SUSA – UNCEM ringrazia monsignor Cesare Nosiglia per il suo impegno nella diocesi di Torino in tanti anni di ministero. “Abbiamo apprezzato sempre la sua attenzione verso tutti i territori anche quelli oltre i confini della città e abbiamo spesso rilanciato le sue parole e le sue azioni per valorizzare opportunità. La ricordiamo con affetto e stima. In un incontro con i Sindaci, Monsignor Nosiglia ebbe a dire: “La specificità delle aree montane deve entrare nei piani politici, economici, sanitari, perché lì siamo in montagna, ci sono piccoli paesi che stanno morendo. Se non c’è un aiuto e un sostegno, c’è il rischio veramente che si perda una cultura, una realtà e non si vada incontro alle esigenze della popolazione. All’interno dei progetti che vengono lanciati, non si deve guardare solo alla grande città o alle zone limitrofe, ma dev’esserci anche un’attenzione alla montagna”. E ancora: “Vorrei dare un messaggio di speranza ai giovani che abitano in questi territori. Bisognerebbe intanto che i giovani non si abbattano e cerchino di trovare vie e strade per poter restare nella Valle. Altrimenti restano solo anziani e questo aggrava ancora di più la situazione. Però bisogna che le autorità sia politiche, culturali, sociali, la stessa Chiesa, diano ai giovani possibilità di concreti sviluppi, sia per il lavoro, sia per la cultura, la scuola… perché le parole non bastano per risolvere una situazione complessa. Sono portati di per sé a venire via, ad andare in luoghi dove vi è anche più possibilità di avere divertimento, di avere incontri. Li invito a resistere a questa tentazione, di andare via, li invito ad amare la loro valle, a cercare di dare il loro contributo responsabile affinché si mantenga ferma una presenza loro all’interno delle Valli“.

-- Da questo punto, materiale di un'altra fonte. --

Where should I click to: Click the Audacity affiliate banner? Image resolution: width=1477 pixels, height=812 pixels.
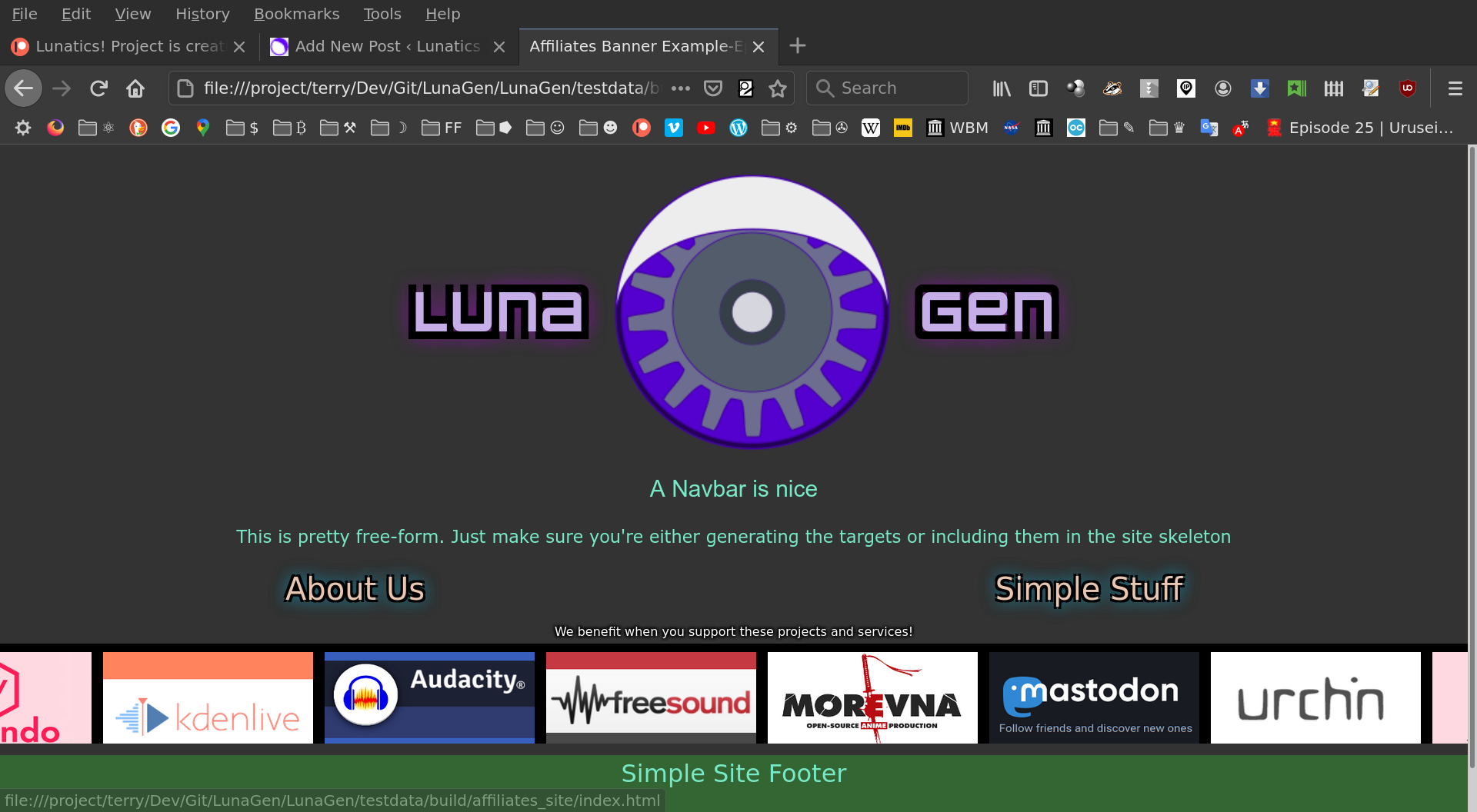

Il cordoglio per il vescovo Cesare Nosiglia
Alberto Cirio, Regione Piemonte: “Con la scomparsa dell’Arcivescovo emerito Cesare Nosiglia, Torino e il Piemonte perdono un grande uomo di fede, innamorato di Dio, della Chiesa e degli uomini. Una voce preziosa, sempre attenta alla dignità della persona, come conferma la sua costante attenzione alla tutela del lavoro, dei lavoratori e delle lavoratrici delle aziende in crisi del nostro territorio negli anni in cui ha guidato con determinazione, amore e spirito di servizio la chiesa torinese. Non dimenticherò mai la sua vicinanza nei lunghi e drammatici mesi del Covid, e in particolare quando abbiamo pregato insieme di fronte alla Sindone, alla vigilia di una Pasqua difficile che, ancora di più in quell’occasione, doveva essere occasione di speranza e rinascita. Ai suoi cari e a tutta la comunità ecclesiastica il cordoglio mio e della Regione Piemonte”. La Città metropolitana di Torino esprime profondo cordoglio per la scomparsa di monsignor Cesare Nosiglia, Arcivescovo emerito di Torino e Susa, avvenuta questa notte. “Esprimo a nome dell’intera Città metropolitana di Torino il nostro più sincero cordoglio per la perdita di monsignor Cesare Nosiglia,” dichiara il vicesindaco metropolitano Jacopo Suppo. “Lo ricordiamo con profondo rispetto e gratitudine per il suo servizio pastorale e per il forte legame che ha saputo creare con la comunità. Ci stringiamo nel dolore alle Diocesi di Torino e Susa e a tutti coloro che lo hanno amato e stimato.”